**RECORD EXCERPTS**:
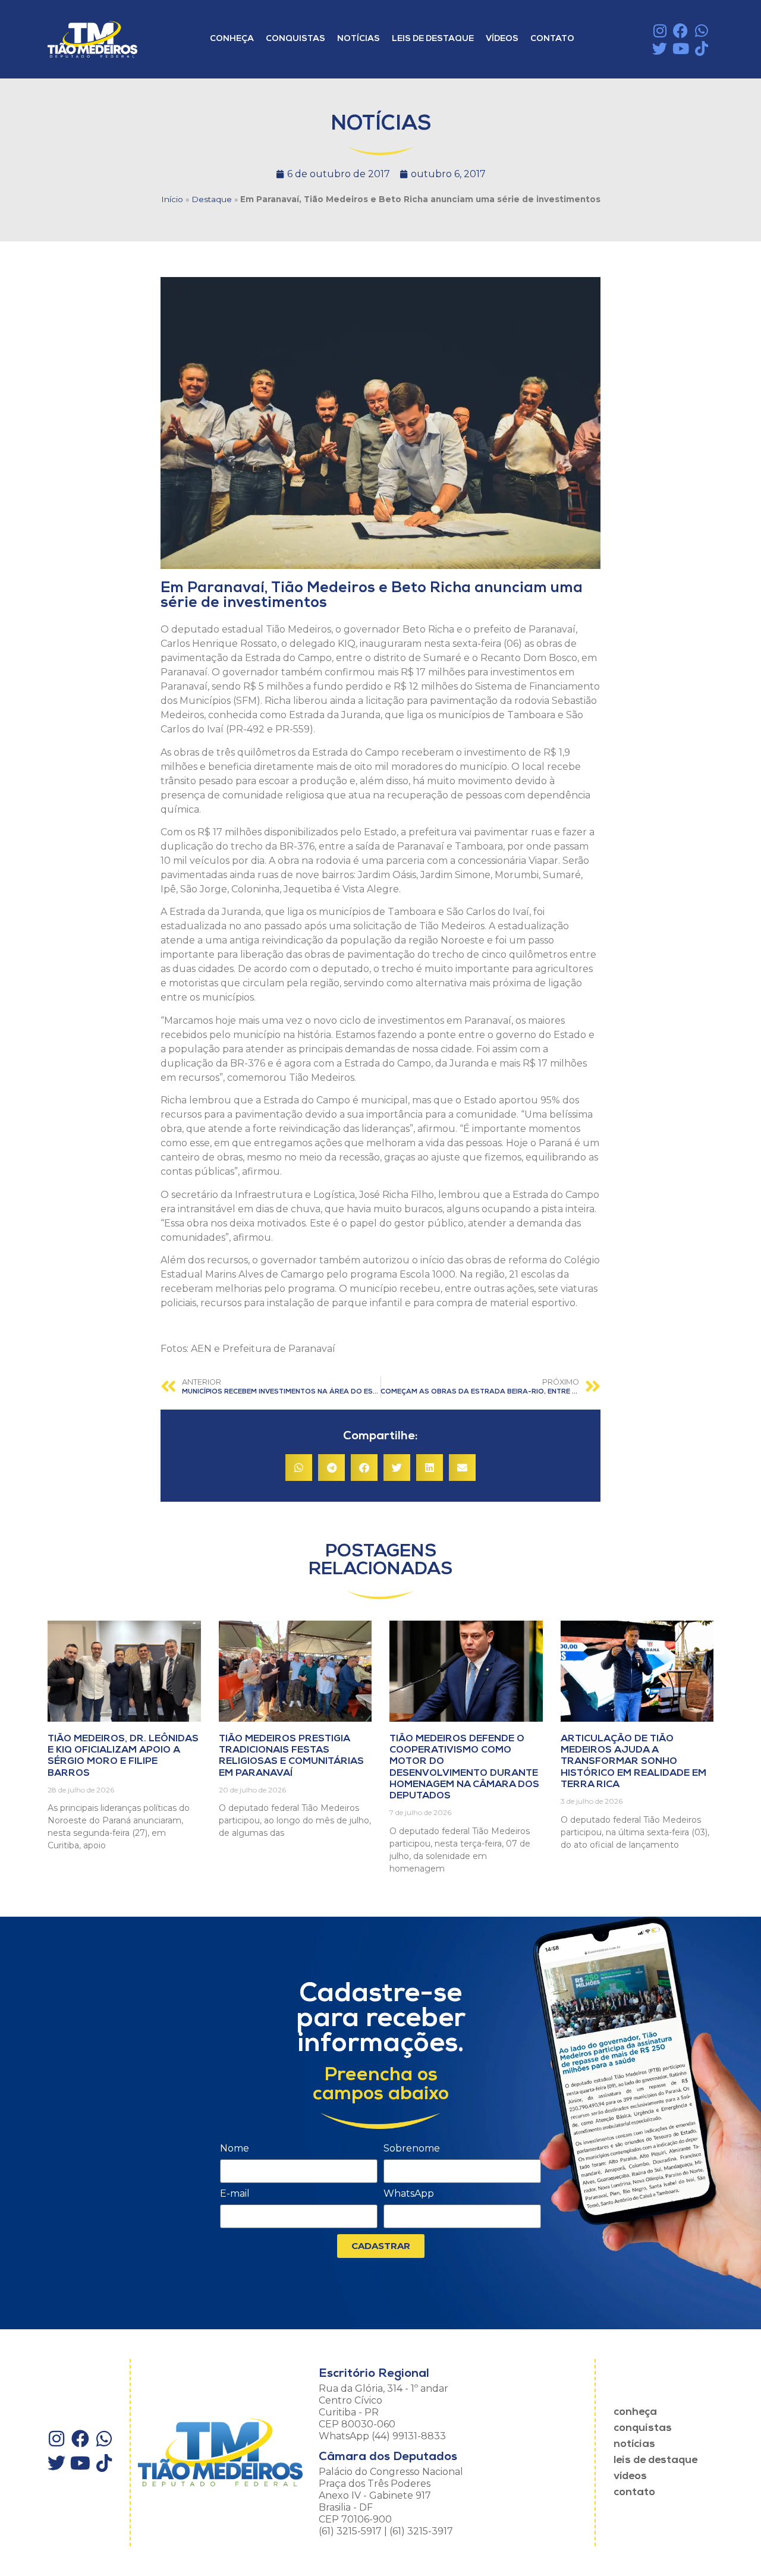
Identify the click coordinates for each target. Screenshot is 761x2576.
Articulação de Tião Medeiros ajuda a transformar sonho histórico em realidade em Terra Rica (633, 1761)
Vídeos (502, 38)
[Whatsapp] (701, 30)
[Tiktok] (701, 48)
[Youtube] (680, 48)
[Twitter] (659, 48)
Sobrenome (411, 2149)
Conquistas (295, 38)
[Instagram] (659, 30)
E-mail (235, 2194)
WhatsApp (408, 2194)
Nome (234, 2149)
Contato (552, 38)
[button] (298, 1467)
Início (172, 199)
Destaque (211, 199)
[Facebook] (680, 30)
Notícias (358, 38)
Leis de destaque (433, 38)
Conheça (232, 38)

**TASK TO COMPLETE**: Please output the data above exactly as given, omitting every picture.

**PROBLEM SOLUTION**:
Identify the click coordinates for each target. Screenshot is 761x2576.
Articulação de Tião Medeiros ajuda a transformar sonho histórico em realidade em Terra Rica (633, 1761)
Vídeos (502, 38)
[Whatsapp] (701, 30)
[Tiktok] (701, 48)
[Youtube] (680, 48)
[Twitter] (659, 48)
Sobrenome (411, 2149)
Conquistas (295, 38)
[Instagram] (659, 30)
E-mail (235, 2194)
WhatsApp (408, 2194)
Nome (234, 2149)
Contato (552, 38)
[button] (298, 1467)
Início (172, 199)
Destaque (211, 199)
[Facebook] (680, 30)
Notícias (358, 38)
Leis de destaque (433, 38)
Conheça (232, 38)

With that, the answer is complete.